§ Prompt
Every line of the entries below that includes "agent" belongs in the answer, copied as written.

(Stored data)

......

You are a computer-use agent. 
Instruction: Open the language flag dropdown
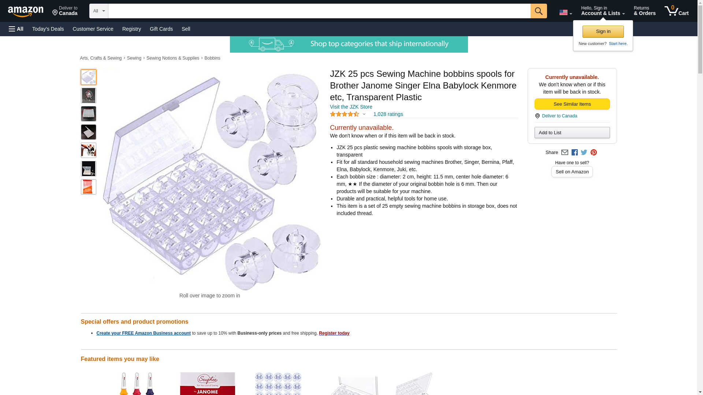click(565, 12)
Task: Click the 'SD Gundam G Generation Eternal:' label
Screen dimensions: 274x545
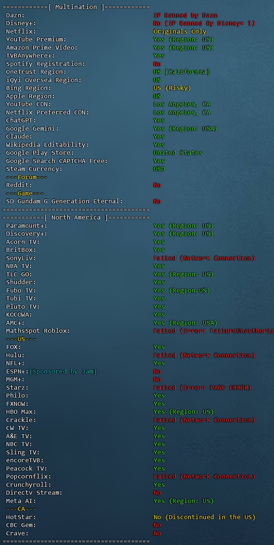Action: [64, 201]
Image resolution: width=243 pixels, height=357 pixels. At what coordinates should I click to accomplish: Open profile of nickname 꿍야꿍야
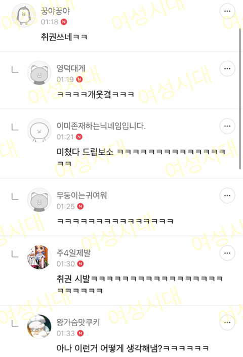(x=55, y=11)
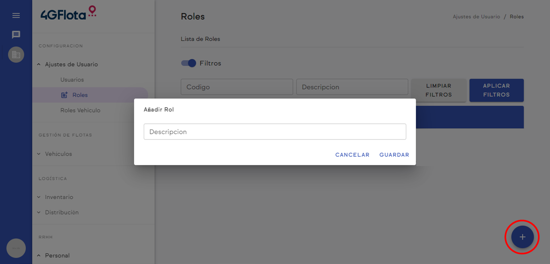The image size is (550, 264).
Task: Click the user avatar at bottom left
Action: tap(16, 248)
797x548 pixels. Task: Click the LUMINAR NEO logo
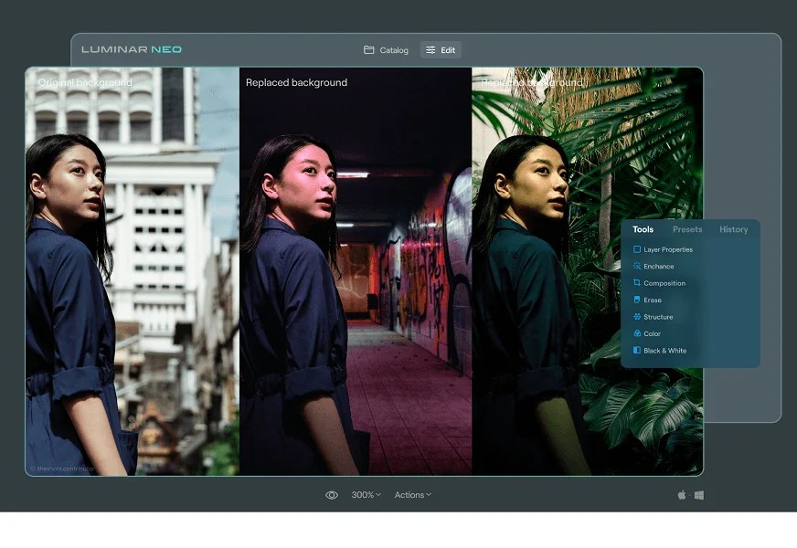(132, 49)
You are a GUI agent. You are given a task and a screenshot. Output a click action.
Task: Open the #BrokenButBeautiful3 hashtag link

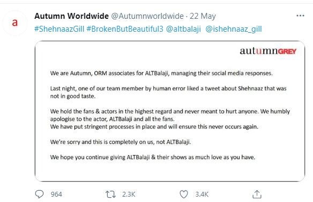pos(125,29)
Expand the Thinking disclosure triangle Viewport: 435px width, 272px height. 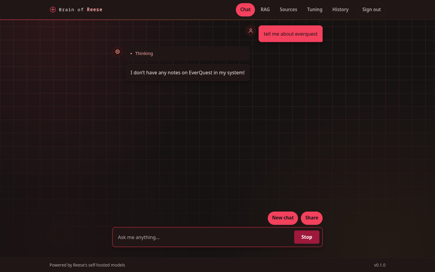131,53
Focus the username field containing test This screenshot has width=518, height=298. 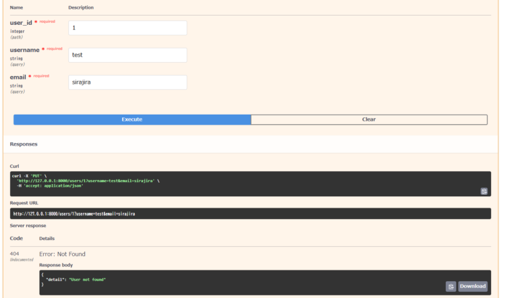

......

§ Expected output
You are a computer-use agent. 
You are a GUI agent. You are given a task and a screenshot. Output a click action.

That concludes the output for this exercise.